The Lost City of Z is based on the fascinating life story of Colonel Percy Fawcett, a British officer who, more than 100 years ago, led expeditions into unmapped jungle regions of South America, searching for evidence of an extinct civilisation.
Fawcett, played by Charlie Hunnam, a decent British actor who has not yet quite achieved star status, is swiftly established as a capable army officer whose advancement may have been hindered by his lowly upbringing. “Rather unfortunate in his choice of ancestors,” a superior officer observes disdainfully. Yet his passion for charting unknown regions of South America is clearly genuine, and the Royal Geographical Society finances his first modest exploration of this unknown terrain.
Fawcett bids adieu to his strong-minded wife (Sienna Miller) and his young son Jack (Tom Holland) for a projected two-year trip. He takes with him Henry Costin, an ex-military comrade (Robert Pattinson, barely recognisable behind a thick beard) and a handful of porters and guides. At this stage Fawcett seems like an updated Don Quixote, but as the film progresses, his steely determination to achieve his goals becomes clear. He becomes less of a map-maker and more of an obsessive – a progression familiar in stories of this kind.
But the jungle scenes (actually shot in Colombia) offer terrific visual opportunities to director James Gray and his cinematographer Darius Khondji. The film looks terrific – lush, verdant and utterly foreign, full of unforeseen dangers, both animal and human. As the expedition’s barge makes its way up river, there is an overwhelming sense of known civilisation being left behind for – who knows what?
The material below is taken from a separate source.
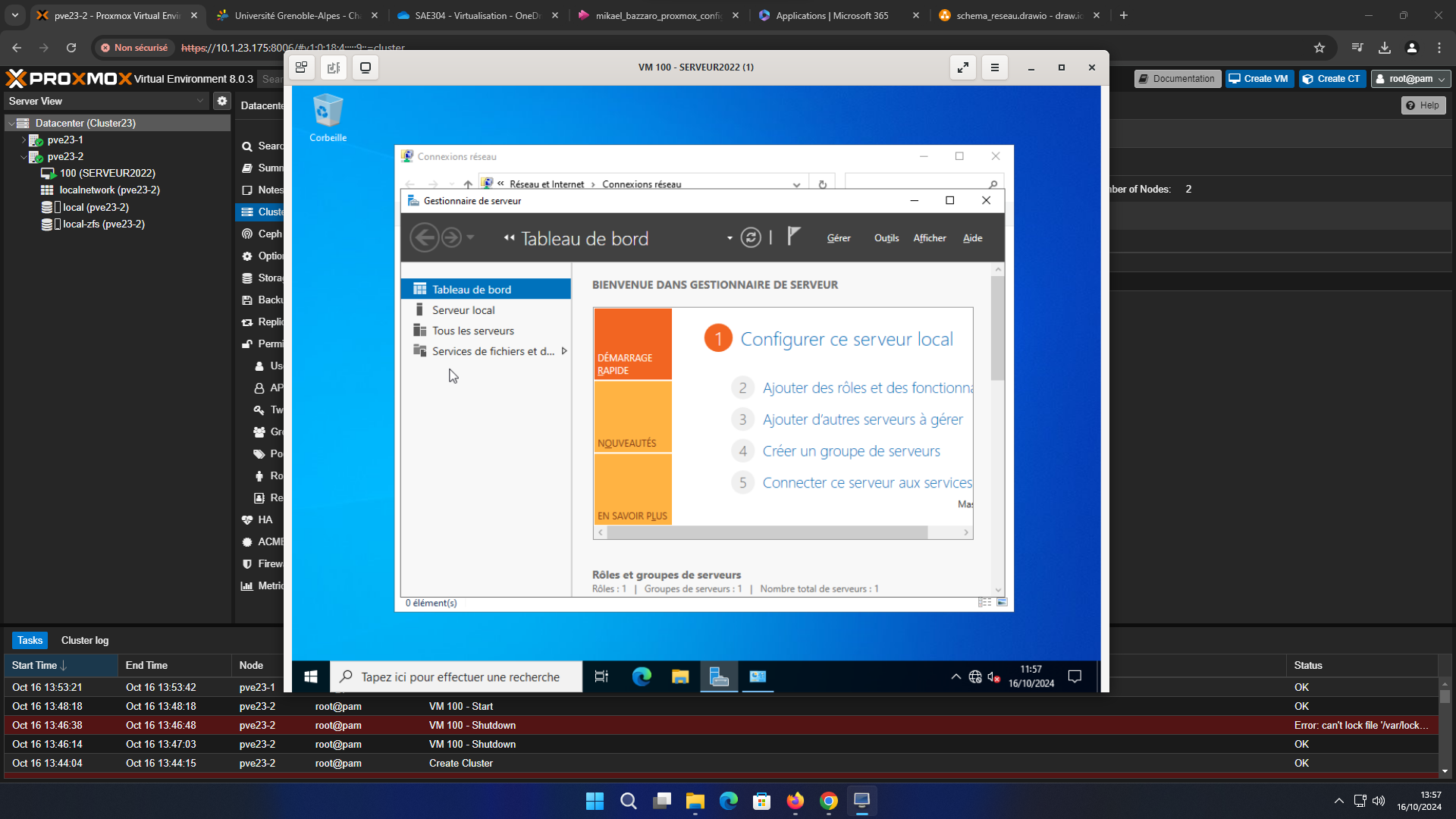Image resolution: width=1456 pixels, height=819 pixels.
Task: Open the notifications flag in Server Manager
Action: 793,237
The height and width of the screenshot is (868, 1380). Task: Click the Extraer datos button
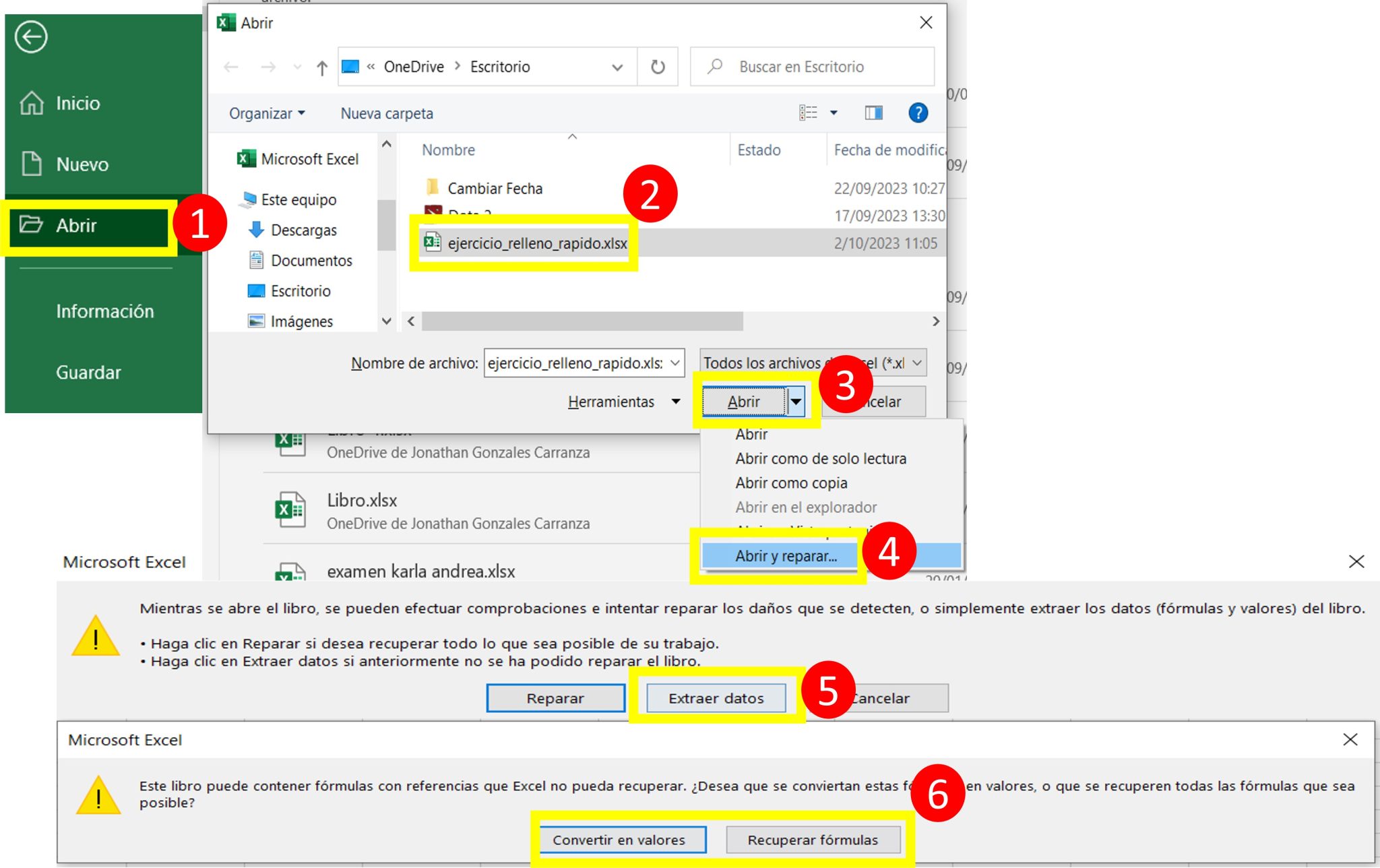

The party encounters tribesmen, some friendly, but others openly hostile, firing off arrows in their direction. But in his low-key manner, Hunnam effectively suggests a subtle change in Fawcett’s attitude; he seemingly becomes immune to fear, and ploughs on with his mission, regardless of its obvious dangers. At this stage, Hunnam looks like a sound casting choice – had this film been a vehicle for a star actor, it would have been less credible.
Scenes of the barge making its way up river inevitably recall a couple of classic films: Francis Ford Coppola’s Apocalypse Now and Werner Herzog’s Aguirre, Wrath of God. But whereas madness and megalomania featured strongly in those films’ later stages, The Lost City of Z is a milder, less operatic story. Fawcett is never devoured by his mission; it simply makes him more intractable.
This may be why it feels overstretched at 141 minutes (12 minutes shorter than Coppola’s film). Once we’ve seen Fawcett and his crew at large in the jungle, dealing with all its various perils, the story has nowhere to go in dramatic terms – except for more expeditions of a similar nature. The film’s third act feels sluggish and anti-climactic.
The Lost City of Z may be good-looking and, for its first half at least, somewhat intriguing – but it falls far short of being a classic.